A 5,000-mile-wide bunch of seaweed, roughly twice the width of the United States, is bearing down on the southwest coast of Florida, where residents may suffer respiratory problems as a result.
A huge swath of seaweed, also known as sargassum, wrought havoc with the water desalination plant on St. Croix in the Virgin Islands last summer. Governor Albert Bryan Jr. issued an executive order declaring a state of emergency because of the water shortage.
“Even if it’s just out in coastal waters, it can block intake valves for things like power plants or desalination plants, marinas can get completely inundated and boats can’t navigate through,” Brian Barnes, a professor at the University of South Florida’s College of Marine Science said of the looming problem, which currently is drifting between the Atlantic coast of Africa and the Gulf of Mexico. “It can really threaten critical infrastructure.”
“What we’re seeing in the satellite imagery does not bode well for a clean beach year,” Brian LaPointe, research professor at Florida Atlantic University’s Harbor Branch Oceanographic Institute, said, adding, “Following the big 2018 blooms, doctors in Martinique and Guadeloupe reported thousands of people going to clinics with breathing complications from the air that was coming off these rotting piles of sargassum.”
“Before 2011, it was there but we couldn’t observe it with satellites because it wasn’t dense enough,” Barnes commented. “Since then, it has just exploded and we now see these huge aggregations. … Historically, as far back as we have records, sargassum has been a part of the ecosystem, but the scale now is just so much bigger. What we would have thought was a major bloom five years ago is no longer even a blip.”

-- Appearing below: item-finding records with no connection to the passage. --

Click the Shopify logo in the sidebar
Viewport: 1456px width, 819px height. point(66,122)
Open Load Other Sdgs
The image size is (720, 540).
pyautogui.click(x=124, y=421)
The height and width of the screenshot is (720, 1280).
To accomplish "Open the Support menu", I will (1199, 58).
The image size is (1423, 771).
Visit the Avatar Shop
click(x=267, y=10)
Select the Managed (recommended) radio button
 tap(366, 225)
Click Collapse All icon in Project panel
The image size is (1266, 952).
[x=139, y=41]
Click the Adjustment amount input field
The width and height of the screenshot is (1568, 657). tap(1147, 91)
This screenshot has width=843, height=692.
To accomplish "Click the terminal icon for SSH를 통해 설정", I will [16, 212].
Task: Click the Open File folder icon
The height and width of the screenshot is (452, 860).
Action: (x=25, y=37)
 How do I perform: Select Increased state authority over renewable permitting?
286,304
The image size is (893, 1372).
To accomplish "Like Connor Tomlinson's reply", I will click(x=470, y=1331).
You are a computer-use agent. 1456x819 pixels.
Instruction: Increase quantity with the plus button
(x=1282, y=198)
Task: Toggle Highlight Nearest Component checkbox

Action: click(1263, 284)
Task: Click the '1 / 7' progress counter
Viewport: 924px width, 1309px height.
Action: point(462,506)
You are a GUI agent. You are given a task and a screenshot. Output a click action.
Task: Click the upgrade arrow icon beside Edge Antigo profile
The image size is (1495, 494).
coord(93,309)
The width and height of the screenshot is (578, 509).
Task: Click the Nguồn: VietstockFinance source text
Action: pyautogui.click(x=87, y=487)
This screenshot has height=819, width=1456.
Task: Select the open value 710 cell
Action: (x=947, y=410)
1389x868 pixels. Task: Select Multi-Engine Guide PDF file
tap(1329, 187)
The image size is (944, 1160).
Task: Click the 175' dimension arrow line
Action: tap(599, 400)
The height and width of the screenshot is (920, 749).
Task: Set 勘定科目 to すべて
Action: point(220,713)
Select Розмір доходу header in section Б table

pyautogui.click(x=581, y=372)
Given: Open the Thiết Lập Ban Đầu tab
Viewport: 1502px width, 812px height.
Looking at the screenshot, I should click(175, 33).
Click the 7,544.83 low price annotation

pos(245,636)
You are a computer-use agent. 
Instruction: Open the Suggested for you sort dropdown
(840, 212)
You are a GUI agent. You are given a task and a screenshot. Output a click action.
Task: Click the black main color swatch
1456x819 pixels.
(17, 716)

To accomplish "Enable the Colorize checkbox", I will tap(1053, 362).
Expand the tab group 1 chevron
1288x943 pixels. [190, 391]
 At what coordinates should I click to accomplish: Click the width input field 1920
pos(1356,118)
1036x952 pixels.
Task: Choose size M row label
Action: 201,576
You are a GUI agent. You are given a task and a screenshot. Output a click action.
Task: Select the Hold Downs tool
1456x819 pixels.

But there may be a silver lining for the seaweed cloud: the U.S. Department of Energy Bioenergy Technologies Office is examining the idea of combining wood waste with seaweed to make simple sugars microbes that could become biofuels. Acids or heat could be used to treat algae and wood waste and then turn the result into ethanol and possibly be used for sustainable aviation fuel that would produce 90% less greenhouse gas emissions than typical jet fuel. The leftover solids might be used for batteries in electric vehicles.
“We envision a sort of a dilute acid pretreatment as our baseline to make the sugars more accessible,” National Renewable Energy Laboratory (NREL) researcher Jacob Kruger said. “We might have to look at other chemical or mechanical treatments as well, and then plan to use enzymatic hydrolysis to render the sugars fermentable.”